The challenge of the evolving narrative
This website building process is much more challenging than I would have imagined. I have wanted to share my story for so long and perhaps what I am facing now is why it has taken being forced to do it, to actually do it.
The challenge that I am experiencing comes from my website’s material. It is personal. Posting diary entries to the world, with the expectation they are polished, fluid, politically correct and benevolent. The lessons accumulated in my life are the content and it is not so simple to reach from within and pull out a formulated text with purpose each week, sometimes multiple times a week.
Initially when entertaining the idea to post about my story; my insecurities, barriers, and even triumphs I had not considered that these are changing narratives. With each podcast, story I hear, or sequential experience I have on the thought or idea, my understanding and processing of that event or lesson has expanded. I am attempting to put forth my experience with an intention or message, but struggle to do this when there is a continual unfolding of context and developing interpretation.
I aim for authenticity and truth, yet my world of knowledge is growing, which is shaping my experiences into something… more truthful? I am continually uncovering aspects of my story that I was not anticipating to be revealed, as it is a truth I had not known, yet these insights resonate deeply.
For example; it took losing half my body weight to know that confidence comes from within and your relationship with your body is not determined by a number on a scale or size. And then, it took for a severe foot injury; crutching for 6 months of a year, being unable to run for 2 years, and completely throwing me off my routine and identity to find value in myself that was not defined by my physical body and physical abilities.

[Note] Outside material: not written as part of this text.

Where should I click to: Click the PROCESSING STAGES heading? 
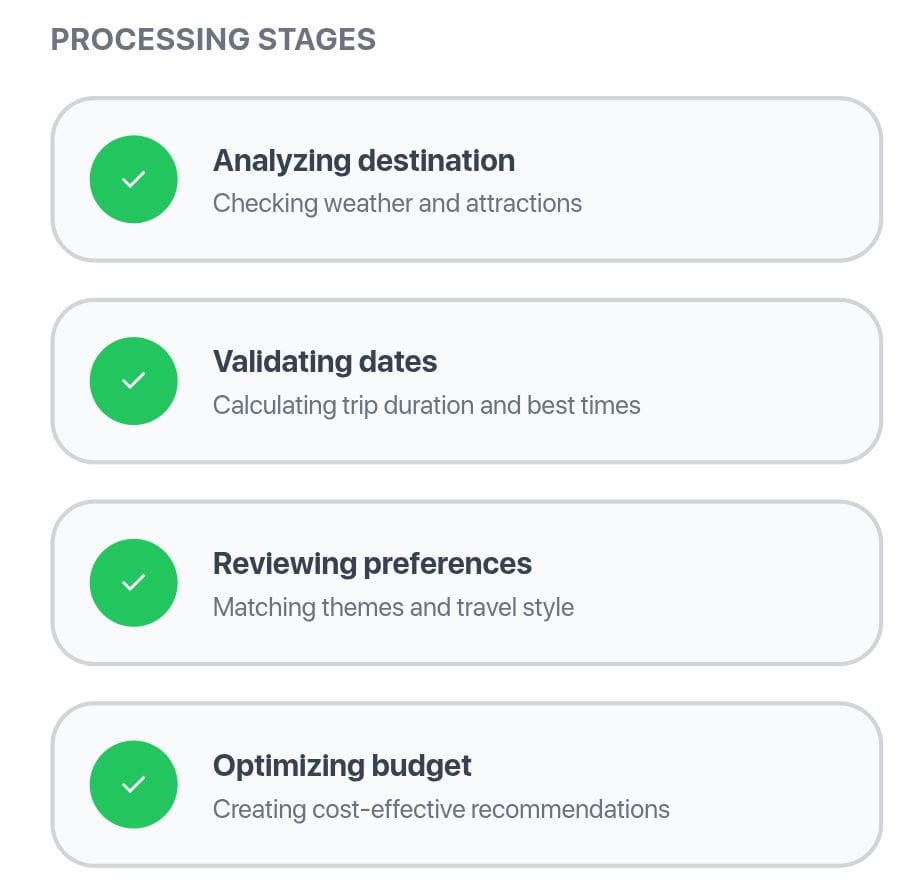click(213, 40)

Currently; I am unravelling how since I was born I was told to be quieter, SMALLER, prettier, etc. Now realizing and how those engraved beliefs have shaped my actions. Im am continually growing an increasing consciousness of when and how I am being fed these messages of smaller, prettier, quieter, and not enough. Additionally, I am playing with the notion of how these messages aid to support the diet mindset that I have had for food. Since my first diet at 8 years old, I have 18 years of eating and food beliefs to challenge and work through; as simple as labelling foods as good or bad, or attempting to eat less.
I am also learning to drop labels with my body and engage in body neutrality. Loving myself for my soul, but limiting body turmoil or celebration.

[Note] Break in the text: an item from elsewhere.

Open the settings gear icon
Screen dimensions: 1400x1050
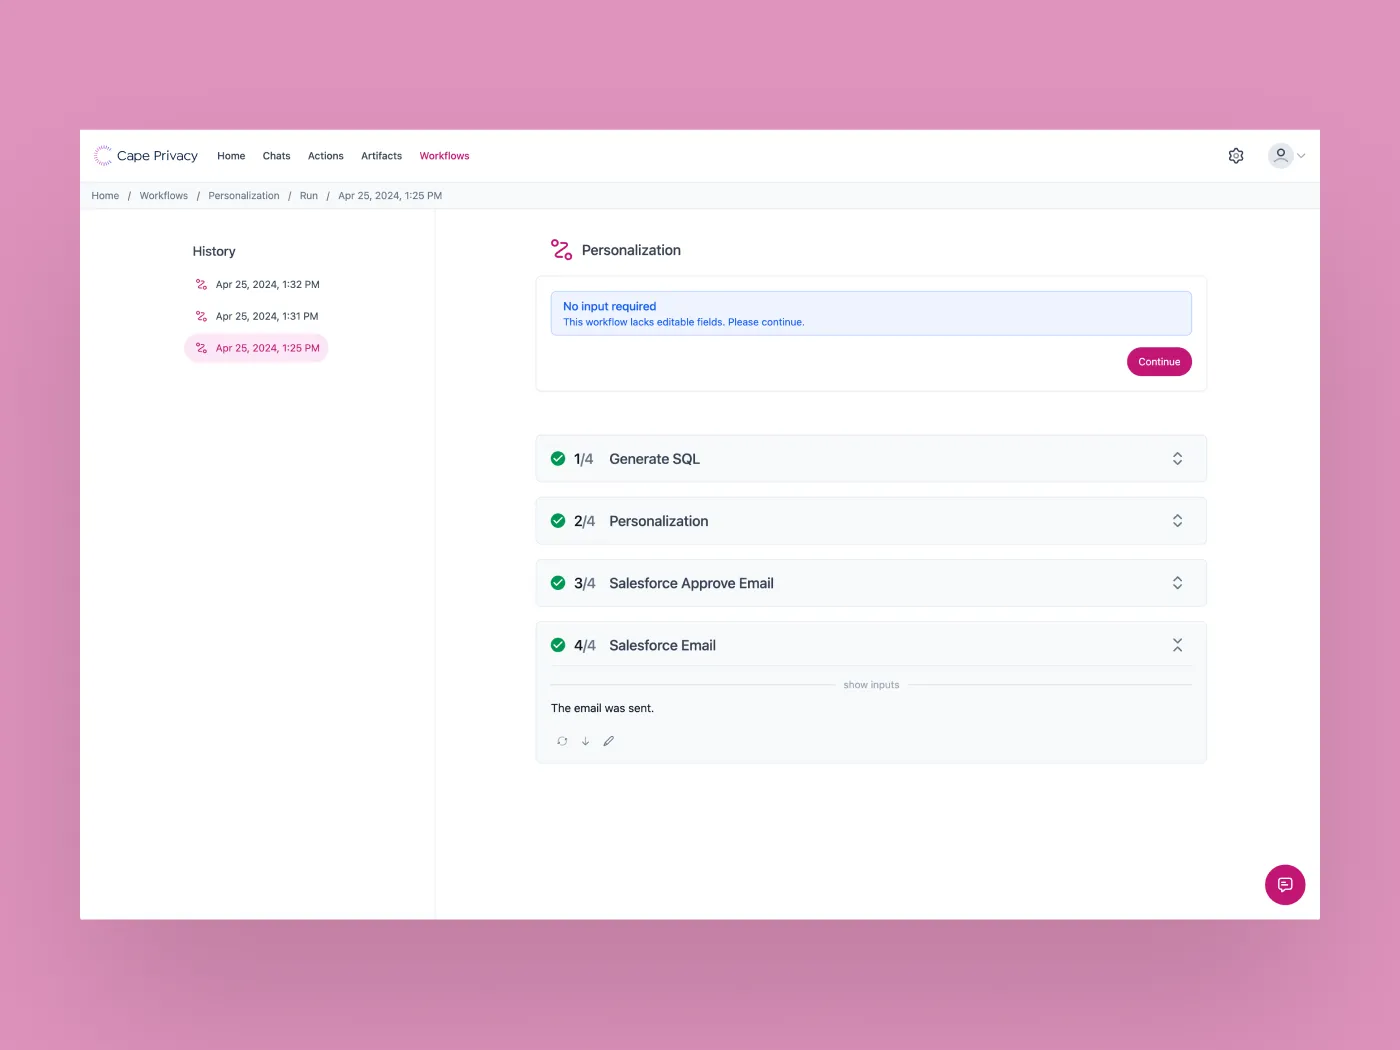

These are all evolving thought processes, beliefs and engraved values that are being disheveled. And I am aiming to wrap up a thought and deliver it in a digestible 750 word post.
Every moment I am living with awareness and gratitude for my journey is morphing my perspective into something more developed and refined. Yet, at the same time the expansion of understanding also gives greater context which creates questions and thought development.
Gathering my thoughts and synthesizing them into a text is not easy. I am beginning to accept that this development and interpretation of my life will always be unfolding and the past events becoming novel experiences with every new insight gained. This website will be a constant outlet of my evolving perspective and comprehension and how my story fits within my belief of what life is.
I was not anticipating to encounter this shifting paradigm as aggressively as I have. The best I can do is write my truth today, and then write it again tomorrow and watch my evolution unfold.